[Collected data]
□ □ □ □

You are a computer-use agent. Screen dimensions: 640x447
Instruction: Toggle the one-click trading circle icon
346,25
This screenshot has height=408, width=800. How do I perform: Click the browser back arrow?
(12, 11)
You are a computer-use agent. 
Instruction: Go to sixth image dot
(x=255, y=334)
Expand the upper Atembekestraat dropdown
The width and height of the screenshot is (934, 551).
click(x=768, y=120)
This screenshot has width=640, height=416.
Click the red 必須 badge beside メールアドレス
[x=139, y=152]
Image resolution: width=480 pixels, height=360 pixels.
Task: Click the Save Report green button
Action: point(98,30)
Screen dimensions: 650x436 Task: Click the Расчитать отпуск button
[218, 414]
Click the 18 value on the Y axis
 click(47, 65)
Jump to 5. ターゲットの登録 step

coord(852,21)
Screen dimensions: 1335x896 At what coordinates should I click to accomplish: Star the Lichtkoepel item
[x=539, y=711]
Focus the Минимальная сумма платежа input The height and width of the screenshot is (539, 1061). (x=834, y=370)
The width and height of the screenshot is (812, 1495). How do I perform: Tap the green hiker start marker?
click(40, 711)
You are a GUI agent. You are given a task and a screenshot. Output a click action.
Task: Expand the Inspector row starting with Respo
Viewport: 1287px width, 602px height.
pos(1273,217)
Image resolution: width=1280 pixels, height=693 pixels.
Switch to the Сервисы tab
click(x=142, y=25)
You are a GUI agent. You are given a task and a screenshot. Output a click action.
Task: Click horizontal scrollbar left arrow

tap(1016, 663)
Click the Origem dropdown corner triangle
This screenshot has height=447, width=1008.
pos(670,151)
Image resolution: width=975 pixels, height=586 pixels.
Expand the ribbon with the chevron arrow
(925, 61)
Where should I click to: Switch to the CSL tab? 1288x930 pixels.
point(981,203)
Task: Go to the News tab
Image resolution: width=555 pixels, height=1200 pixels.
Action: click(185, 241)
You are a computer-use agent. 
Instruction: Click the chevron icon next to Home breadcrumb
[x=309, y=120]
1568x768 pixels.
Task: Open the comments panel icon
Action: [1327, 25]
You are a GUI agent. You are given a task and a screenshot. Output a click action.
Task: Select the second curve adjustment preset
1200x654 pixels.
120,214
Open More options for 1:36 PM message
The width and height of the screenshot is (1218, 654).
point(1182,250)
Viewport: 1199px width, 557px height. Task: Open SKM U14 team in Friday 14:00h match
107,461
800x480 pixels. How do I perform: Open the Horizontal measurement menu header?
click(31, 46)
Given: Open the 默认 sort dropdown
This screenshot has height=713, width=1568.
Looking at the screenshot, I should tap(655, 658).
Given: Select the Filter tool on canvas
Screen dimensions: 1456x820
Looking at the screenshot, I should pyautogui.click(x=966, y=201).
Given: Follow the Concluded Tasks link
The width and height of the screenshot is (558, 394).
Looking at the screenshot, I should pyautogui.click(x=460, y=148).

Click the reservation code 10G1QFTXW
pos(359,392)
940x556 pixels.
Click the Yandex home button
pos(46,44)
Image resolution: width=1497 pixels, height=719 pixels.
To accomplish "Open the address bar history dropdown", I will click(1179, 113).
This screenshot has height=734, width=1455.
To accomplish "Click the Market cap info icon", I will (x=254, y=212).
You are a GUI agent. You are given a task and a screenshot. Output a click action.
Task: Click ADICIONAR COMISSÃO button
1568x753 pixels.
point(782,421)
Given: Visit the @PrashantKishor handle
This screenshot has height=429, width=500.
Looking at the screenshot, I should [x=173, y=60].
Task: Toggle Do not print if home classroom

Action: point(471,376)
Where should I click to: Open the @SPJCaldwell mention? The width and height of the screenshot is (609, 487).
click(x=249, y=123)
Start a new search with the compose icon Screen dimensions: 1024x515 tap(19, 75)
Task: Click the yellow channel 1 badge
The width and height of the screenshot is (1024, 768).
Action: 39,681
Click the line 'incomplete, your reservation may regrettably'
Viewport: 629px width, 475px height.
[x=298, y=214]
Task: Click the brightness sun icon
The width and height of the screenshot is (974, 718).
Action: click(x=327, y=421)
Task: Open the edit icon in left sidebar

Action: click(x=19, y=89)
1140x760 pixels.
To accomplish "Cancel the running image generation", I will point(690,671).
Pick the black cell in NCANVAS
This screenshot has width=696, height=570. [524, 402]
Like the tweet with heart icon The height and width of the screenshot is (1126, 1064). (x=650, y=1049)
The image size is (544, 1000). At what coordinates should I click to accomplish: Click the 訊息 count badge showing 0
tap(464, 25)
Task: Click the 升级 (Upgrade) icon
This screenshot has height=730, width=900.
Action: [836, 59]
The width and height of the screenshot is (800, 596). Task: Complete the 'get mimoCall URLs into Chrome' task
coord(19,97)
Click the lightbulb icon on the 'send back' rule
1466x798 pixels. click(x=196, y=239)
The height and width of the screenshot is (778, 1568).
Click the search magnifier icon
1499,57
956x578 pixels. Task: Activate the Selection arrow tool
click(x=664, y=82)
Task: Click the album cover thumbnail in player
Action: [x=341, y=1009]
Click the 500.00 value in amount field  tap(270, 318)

□ □ □ □

> Work to be completed: Copy out, word for word, the part of the entries above that begins at the line with "Image resolution: width=1497" and ends at the line with "Like the tweet", including both.

> Result:
Image resolution: width=1497 pixels, height=719 pixels.
To accomplish "Open the address bar history dropdown", I will click(1179, 113).
This screenshot has height=734, width=1455.
To accomplish "Click the Market cap info icon", I will (x=254, y=212).
You are a GUI agent. You are given a task and a screenshot. Output a click action.
Task: Click ADICIONAR COMISSÃO button
1568x753 pixels.
point(782,421)
Given: Visit the @PrashantKishor handle
This screenshot has height=429, width=500.
Looking at the screenshot, I should [x=173, y=60].
Task: Toggle Do not print if home classroom

Action: point(471,376)
Where should I click to: Open the @SPJCaldwell mention? The width and height of the screenshot is (609, 487).
click(x=249, y=123)
Start a new search with the compose icon Screen dimensions: 1024x515 tap(19, 75)
Task: Click the yellow channel 1 badge
The width and height of the screenshot is (1024, 768).
Action: 39,681
Click the line 'incomplete, your reservation may regrettably'
Viewport: 629px width, 475px height.
[x=298, y=214]
Task: Click the brightness sun icon
The width and height of the screenshot is (974, 718).
Action: click(x=327, y=421)
Task: Open the edit icon in left sidebar

Action: click(x=19, y=89)
1140x760 pixels.
To accomplish "Cancel the running image generation", I will point(690,671).
Pick the black cell in NCANVAS
This screenshot has width=696, height=570. [524, 402]
Like the tweet with heart icon The height and width of the screenshot is (1126, 1064). (x=650, y=1049)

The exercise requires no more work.